_Task goal_. Leave the pictures out. Retype exactly the lines below from the one containing "The height and" through the one containing "The width and", and no others.

_Data records_.
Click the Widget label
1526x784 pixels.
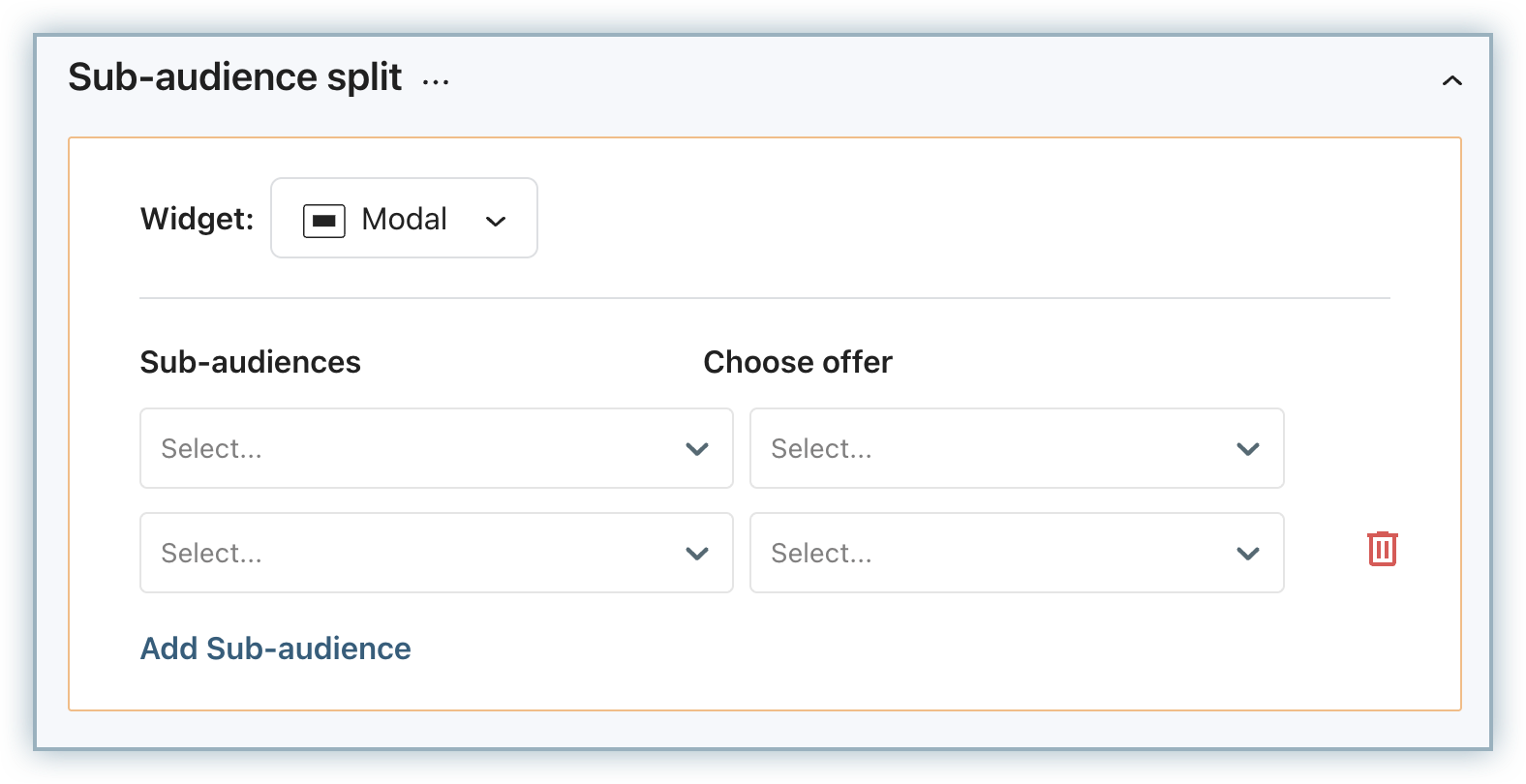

---

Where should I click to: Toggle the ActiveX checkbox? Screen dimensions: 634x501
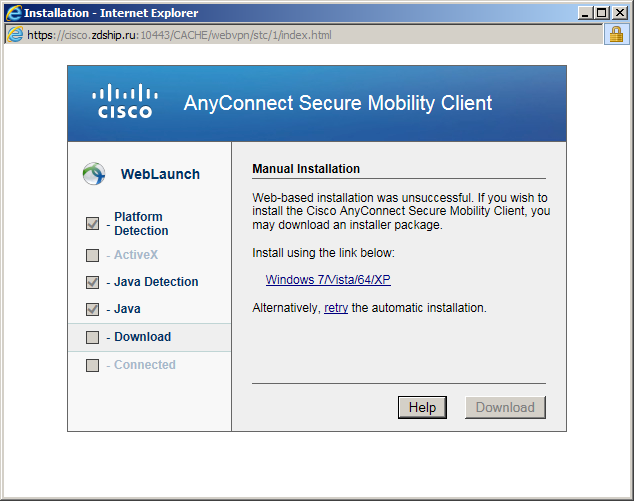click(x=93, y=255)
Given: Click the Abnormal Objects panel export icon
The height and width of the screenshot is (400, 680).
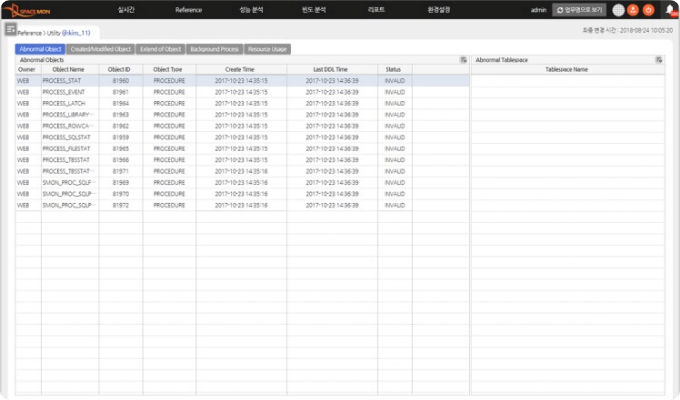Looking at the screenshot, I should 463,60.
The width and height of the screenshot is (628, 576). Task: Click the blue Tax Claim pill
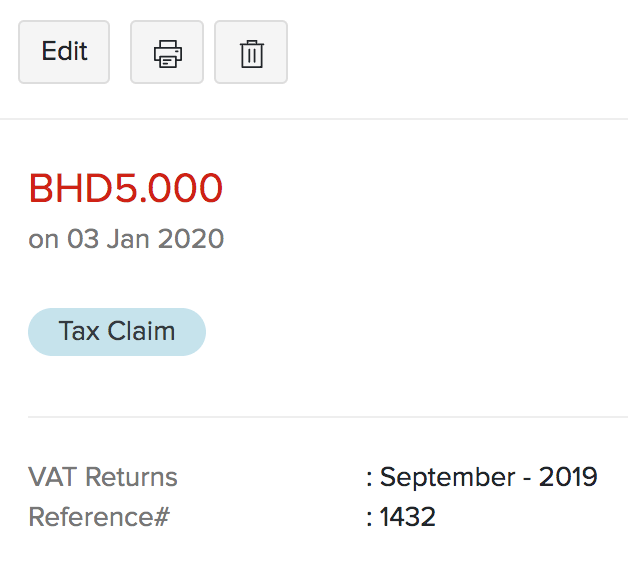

---

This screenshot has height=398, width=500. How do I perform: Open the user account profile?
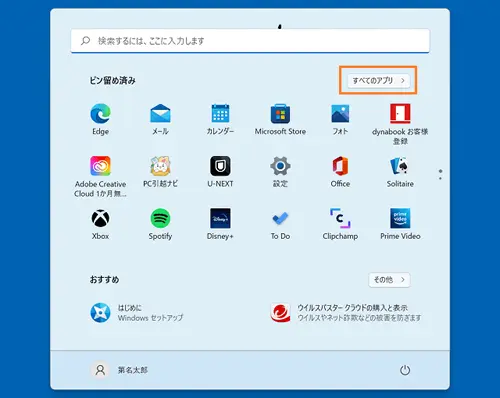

_Answer to this exercise_.
The height and width of the screenshot is (400, 680).
Looking at the screenshot, I should 463,60.
The width and height of the screenshot is (628, 576). Task: Click the blue Tax Claim pill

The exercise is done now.